- **PROBLEM**
Go line by line through the data below and count those with the string "dropdown". Give the number only.

Collected data:

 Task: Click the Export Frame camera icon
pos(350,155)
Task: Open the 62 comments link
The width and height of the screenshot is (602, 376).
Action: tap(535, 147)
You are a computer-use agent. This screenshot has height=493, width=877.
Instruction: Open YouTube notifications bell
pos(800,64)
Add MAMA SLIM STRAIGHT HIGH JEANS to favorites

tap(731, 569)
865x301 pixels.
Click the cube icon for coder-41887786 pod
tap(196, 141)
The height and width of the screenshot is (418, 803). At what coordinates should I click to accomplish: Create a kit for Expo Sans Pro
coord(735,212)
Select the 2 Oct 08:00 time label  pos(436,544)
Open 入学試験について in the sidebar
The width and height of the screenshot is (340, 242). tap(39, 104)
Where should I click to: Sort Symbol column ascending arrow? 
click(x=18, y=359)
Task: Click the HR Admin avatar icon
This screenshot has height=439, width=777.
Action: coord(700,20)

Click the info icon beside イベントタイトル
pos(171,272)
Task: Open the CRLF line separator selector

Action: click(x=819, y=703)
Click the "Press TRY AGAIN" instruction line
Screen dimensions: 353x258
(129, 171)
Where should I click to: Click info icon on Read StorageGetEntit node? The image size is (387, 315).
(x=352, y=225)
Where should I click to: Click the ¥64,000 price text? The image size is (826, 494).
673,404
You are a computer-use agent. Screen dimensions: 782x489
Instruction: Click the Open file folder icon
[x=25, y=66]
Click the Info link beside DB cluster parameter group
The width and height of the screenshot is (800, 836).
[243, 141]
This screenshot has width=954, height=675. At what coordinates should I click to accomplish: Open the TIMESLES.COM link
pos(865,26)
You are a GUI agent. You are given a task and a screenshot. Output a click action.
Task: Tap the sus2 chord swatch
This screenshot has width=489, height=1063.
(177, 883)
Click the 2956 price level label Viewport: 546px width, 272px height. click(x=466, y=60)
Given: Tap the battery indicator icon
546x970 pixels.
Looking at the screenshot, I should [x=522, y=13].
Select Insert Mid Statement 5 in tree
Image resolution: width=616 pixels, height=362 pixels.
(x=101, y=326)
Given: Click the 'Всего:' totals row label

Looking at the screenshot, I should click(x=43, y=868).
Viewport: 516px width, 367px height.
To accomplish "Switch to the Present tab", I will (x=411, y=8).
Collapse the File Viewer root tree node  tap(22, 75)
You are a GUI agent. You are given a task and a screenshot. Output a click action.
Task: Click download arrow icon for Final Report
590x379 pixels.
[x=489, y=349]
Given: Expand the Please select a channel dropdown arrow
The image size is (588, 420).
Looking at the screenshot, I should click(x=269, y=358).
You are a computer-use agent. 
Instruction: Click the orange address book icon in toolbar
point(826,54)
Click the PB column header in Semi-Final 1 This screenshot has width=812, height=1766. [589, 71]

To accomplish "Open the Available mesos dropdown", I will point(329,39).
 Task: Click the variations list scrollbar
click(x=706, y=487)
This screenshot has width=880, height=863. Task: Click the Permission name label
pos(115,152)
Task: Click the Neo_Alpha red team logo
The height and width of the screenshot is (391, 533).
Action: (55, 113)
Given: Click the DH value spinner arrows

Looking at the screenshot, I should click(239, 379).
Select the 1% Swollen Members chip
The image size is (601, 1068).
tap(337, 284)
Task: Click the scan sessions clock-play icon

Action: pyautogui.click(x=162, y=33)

- **TASK ANSWER**
2